Activity> Once the line with "The image size is (848, 1129)." is found in the entries below, repeat it and each following line exactly, up to and including the line with "Task: Click the Approvals stamp icon". Add no other lines.

Provided data>
++++++

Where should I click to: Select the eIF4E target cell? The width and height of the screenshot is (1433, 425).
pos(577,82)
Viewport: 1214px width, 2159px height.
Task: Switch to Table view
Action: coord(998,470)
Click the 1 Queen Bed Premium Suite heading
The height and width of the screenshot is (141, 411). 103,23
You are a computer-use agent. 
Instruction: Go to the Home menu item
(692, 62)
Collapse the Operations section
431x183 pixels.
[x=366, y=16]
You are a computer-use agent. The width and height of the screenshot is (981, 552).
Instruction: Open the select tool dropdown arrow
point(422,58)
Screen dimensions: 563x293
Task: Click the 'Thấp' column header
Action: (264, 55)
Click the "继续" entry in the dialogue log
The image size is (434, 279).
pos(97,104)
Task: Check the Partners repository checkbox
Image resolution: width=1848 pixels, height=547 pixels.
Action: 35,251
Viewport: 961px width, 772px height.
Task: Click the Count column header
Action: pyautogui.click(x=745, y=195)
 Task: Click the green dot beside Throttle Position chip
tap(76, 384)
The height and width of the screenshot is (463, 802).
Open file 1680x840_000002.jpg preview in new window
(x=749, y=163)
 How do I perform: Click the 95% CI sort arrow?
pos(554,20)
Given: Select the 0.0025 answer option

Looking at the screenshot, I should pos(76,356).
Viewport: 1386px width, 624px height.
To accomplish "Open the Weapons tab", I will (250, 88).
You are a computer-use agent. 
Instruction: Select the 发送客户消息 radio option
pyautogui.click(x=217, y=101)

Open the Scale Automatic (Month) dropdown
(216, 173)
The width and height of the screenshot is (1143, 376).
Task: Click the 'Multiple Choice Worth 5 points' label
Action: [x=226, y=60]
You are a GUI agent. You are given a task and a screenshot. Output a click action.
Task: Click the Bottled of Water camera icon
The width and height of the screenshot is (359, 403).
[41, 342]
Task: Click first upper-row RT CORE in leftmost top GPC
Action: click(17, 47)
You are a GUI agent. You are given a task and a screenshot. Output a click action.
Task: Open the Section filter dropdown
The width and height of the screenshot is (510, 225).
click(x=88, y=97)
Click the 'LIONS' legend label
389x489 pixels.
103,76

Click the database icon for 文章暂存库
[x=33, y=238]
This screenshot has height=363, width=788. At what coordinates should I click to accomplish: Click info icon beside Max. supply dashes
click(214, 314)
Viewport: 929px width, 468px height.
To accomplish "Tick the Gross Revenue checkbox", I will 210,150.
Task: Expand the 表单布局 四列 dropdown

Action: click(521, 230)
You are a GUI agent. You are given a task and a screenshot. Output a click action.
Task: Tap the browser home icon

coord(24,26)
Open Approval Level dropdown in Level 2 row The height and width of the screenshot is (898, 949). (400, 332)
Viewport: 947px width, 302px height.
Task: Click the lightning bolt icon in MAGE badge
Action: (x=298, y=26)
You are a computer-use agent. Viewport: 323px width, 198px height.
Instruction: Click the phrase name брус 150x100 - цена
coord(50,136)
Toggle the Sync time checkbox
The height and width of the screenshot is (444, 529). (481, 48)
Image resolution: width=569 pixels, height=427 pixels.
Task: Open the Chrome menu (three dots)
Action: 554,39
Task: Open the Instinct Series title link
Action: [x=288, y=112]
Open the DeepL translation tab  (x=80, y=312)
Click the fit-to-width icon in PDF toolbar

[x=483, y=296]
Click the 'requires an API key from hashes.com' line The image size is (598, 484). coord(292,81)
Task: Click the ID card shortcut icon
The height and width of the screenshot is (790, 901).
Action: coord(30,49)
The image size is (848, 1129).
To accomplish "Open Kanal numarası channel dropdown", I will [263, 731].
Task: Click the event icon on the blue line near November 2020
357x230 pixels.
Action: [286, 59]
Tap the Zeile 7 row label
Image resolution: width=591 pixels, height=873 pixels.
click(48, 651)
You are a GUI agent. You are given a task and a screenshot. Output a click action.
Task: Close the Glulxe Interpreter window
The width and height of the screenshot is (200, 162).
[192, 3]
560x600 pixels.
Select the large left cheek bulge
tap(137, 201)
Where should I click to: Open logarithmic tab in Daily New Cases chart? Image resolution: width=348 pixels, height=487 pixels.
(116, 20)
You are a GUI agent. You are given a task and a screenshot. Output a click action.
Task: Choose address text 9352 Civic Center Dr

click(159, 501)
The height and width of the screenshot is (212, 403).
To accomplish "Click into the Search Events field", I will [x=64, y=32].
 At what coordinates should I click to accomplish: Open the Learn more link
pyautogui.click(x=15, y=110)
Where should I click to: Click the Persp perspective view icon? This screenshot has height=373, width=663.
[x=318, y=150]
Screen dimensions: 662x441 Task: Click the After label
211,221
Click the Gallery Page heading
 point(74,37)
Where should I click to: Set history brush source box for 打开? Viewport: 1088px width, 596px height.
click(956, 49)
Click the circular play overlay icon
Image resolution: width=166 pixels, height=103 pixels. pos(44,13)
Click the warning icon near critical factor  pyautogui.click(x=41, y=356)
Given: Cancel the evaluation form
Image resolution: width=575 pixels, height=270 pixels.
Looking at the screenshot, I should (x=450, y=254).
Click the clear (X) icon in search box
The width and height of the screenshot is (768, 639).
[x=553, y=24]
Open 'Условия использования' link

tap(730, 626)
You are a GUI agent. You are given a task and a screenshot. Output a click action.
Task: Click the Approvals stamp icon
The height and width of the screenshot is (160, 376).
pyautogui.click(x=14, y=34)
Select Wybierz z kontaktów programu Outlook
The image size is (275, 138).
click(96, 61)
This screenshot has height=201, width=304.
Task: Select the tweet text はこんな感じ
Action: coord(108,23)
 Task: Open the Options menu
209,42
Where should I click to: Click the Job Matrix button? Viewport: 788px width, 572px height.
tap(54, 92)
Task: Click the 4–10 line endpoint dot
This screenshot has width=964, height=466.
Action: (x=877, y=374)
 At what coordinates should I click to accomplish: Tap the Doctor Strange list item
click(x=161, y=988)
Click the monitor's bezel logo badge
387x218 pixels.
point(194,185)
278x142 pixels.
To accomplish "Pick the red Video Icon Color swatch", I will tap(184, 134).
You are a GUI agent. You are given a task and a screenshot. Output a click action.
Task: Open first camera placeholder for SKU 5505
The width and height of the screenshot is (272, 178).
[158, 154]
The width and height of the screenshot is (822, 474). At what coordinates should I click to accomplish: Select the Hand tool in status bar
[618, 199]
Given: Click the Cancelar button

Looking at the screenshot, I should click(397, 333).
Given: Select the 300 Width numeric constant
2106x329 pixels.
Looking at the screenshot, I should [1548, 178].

++++++

Answer box>
The image size is (848, 1129).
To accomplish "Open Kanal numarası channel dropdown", I will [263, 731].
Task: Click the event icon on the blue line near November 2020
357x230 pixels.
Action: [286, 59]
Tap the Zeile 7 row label
Image resolution: width=591 pixels, height=873 pixels.
click(48, 651)
You are a GUI agent. You are given a task and a screenshot. Output a click action.
Task: Close the Glulxe Interpreter window
The width and height of the screenshot is (200, 162).
[192, 3]
560x600 pixels.
Select the large left cheek bulge
tap(137, 201)
Where should I click to: Open logarithmic tab in Daily New Cases chart? Image resolution: width=348 pixels, height=487 pixels.
(116, 20)
You are a GUI agent. You are given a task and a screenshot. Output a click action.
Task: Choose address text 9352 Civic Center Dr

click(159, 501)
The height and width of the screenshot is (212, 403).
To accomplish "Click into the Search Events field", I will [x=64, y=32].
 At what coordinates should I click to accomplish: Open the Learn more link
pyautogui.click(x=15, y=110)
Where should I click to: Click the Persp perspective view icon? This screenshot has height=373, width=663.
[x=318, y=150]
Screen dimensions: 662x441 Task: Click the After label
211,221
Click the Gallery Page heading
 point(74,37)
Where should I click to: Set history brush source box for 打开? Viewport: 1088px width, 596px height.
click(956, 49)
Click the circular play overlay icon
Image resolution: width=166 pixels, height=103 pixels. pos(44,13)
Click the warning icon near critical factor  pyautogui.click(x=41, y=356)
Given: Cancel the evaluation form
Image resolution: width=575 pixels, height=270 pixels.
Looking at the screenshot, I should (x=450, y=254).
Click the clear (X) icon in search box
The width and height of the screenshot is (768, 639).
[x=553, y=24]
Open 'Условия использования' link

tap(730, 626)
You are a GUI agent. You are given a task and a screenshot. Output a click action.
Task: Click the Approvals stamp icon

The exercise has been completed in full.